After plucking up the courage to go to some group meetings, which I found on the OCD Action charity's website and which were hosted by a volunteer near work, I found people who had all been through similar experiences in trying to find the right therapy. The collective view was that persistence was the key. Last year, after several attempts, I finally found a junior psychologist via my local NHS Primary Care Trust who turned my life around. Here, I underwent Cognitive Behavioural Therapy (CBT) which really worked. The improvement I saw - being able to tackle everyday situations such as dropping something on the floor and picking it up again without washing it - meant that last week I was finally able to move in with my boyfriend of six-and-a-half years. I am extremely happy, but I would be lying if I said it was easy.

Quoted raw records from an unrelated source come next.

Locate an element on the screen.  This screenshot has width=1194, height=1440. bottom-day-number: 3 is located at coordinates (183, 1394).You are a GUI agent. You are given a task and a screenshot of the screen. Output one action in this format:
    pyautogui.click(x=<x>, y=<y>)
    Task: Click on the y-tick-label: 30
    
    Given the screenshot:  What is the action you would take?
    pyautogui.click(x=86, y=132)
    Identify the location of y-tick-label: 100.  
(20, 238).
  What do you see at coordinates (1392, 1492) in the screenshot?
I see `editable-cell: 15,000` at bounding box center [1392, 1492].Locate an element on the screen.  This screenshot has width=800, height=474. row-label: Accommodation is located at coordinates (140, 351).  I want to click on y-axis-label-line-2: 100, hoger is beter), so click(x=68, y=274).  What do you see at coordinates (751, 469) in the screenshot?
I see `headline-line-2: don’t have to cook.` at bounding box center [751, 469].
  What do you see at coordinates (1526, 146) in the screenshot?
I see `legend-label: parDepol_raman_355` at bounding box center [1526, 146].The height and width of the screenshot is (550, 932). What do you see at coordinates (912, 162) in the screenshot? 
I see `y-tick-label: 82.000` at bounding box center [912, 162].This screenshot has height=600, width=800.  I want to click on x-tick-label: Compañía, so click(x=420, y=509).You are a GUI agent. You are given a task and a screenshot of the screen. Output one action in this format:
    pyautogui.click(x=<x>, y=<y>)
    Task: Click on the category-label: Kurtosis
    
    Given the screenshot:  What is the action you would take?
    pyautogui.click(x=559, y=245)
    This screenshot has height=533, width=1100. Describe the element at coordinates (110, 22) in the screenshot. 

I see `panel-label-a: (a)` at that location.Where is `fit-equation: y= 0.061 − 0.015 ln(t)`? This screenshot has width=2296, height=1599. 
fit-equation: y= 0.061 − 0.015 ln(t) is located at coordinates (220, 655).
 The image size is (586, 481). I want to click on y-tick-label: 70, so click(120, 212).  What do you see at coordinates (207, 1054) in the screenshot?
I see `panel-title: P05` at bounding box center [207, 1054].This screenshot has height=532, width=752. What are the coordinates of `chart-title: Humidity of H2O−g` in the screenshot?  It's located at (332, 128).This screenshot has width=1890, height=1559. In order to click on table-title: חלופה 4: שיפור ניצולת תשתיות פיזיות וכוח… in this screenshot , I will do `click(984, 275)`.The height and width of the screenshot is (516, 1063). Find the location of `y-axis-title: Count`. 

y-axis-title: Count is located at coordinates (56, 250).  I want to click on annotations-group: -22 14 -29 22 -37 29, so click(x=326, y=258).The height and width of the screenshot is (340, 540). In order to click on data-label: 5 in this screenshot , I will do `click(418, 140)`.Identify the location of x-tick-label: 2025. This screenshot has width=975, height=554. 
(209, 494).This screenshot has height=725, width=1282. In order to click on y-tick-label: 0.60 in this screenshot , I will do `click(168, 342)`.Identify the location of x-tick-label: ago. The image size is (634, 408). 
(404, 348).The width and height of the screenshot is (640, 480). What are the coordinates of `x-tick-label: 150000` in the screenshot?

In fact, it’s the hardest thing I have ever had to do – having to share and hand over control of your personal environment that you have protected for so long, is hugely difficult. But I know that if I can’t live with another person, a person I really love, then I will have no life to live.
I never, ever thought I would be able to get better. After 25 years of suffering with OCD, I have learned that I can. But I also know that we can't improve things if sufferers like me keep everything about their condition in the dark. OCD is a serious illness with serious consequences and it's only by having these conversations that we are able to support those who have it - and make it an illness not to be ashamed of. If it’s OK to be anxious and run out of a meeting, then it’s OK to want to switch the kitchen light on and off 20 times before you leave the house. It's also OK talk about it and find support to help you get better.